Led by the US, the entire world is in a debt spiral, and just like many of the systems that sustain modern civilization, the global economy itself is in various stages of unraveling from its unsustainable path [1]
A little to coarse, since OP asked about the UK. But Obama already acknowledged that the US will never pay back all their debt, "even if they get 10% GDP increase per year for every single year" if I am not mistaken about that non-verbatim quote.
Are you potentially not a creditor? I think the term here is 'distinction without a difference'. If you lend the US enough money for a sandwich, you should expect not to get a sandwichworth of money back. What you call that legally is not that interesting, I suspect, to the people were lending the money.
It doesn't matter what happened to creditors centuries ago. As it stands right now it is inconceivable that the US could or will pay off all its present and future creditors in real terms. Someone has lost a lot of money (presumably China and Japan). How could the US pay them back without resorting to fantasy? The debts are too high and the US economy is not big enough for any strategy to be politically feasible. Even coming up with a serious scenario where the US tries to pay down its debts is hard. It is likely that they are going to keep running up debts until they can't pay the interest any more, then default.
The best outcome the US can achieve is semantic games where they pretend that giving people back less than was borrowed is somehow reasonable.
Monetarily sovereign countries like the US, UK, Australia, Japan etc. (but not Euro using countries because they can’t control their own currency) don’t really have to. They can just keep rolling things over for as long as they want. If private markets don’t want to buy bonds (they will tend to though because it’s basically risk free), the central bank can.
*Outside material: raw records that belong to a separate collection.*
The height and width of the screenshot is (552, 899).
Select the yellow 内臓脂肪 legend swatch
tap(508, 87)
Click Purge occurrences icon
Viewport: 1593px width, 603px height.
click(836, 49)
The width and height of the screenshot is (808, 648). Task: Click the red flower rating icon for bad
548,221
It’s not the money that’s the issue - that’s an abstract, invented thing. The limits are inflation, natural resources and available labour.
That quote doesn't surprise me, politicians are stuck between a rock and a hard place without any real options to solve systemic issues. Just like with climate collapse, the solutions that tackle the problems at their core require what is effectively political suicide.
Political suicide sounds far better than the economic and environmental suicide path we've been on for the past few decades in the name of lower costs and more profit.